修学旅行では、人柄が出るというのはこの事だ。
麻衣:皆んなバス乗ってー。ホテル行くよー。
一同:はーい!
1日目はひとまずここで終了。ホテルにチェックインをし、夕食まで自由時間。その後風呂に入り、また就寝時間まで自由時間である。

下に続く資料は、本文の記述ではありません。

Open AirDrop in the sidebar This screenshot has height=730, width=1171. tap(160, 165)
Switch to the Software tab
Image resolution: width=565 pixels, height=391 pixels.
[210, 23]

ホテル近郊までは出歩いて良いというルールが決められていた。
〜〜
PM5:00
男1:着いたー!
男2:今日移動してばっかで結構疲れたなぁ....
男1:律ー。お前今日寝る?
律:んー....寝ないかも笑
修学旅行特有の質問。普段だったら寝る?などというくだらない質問は出てこない。だが、この期間だけは楽しくなる。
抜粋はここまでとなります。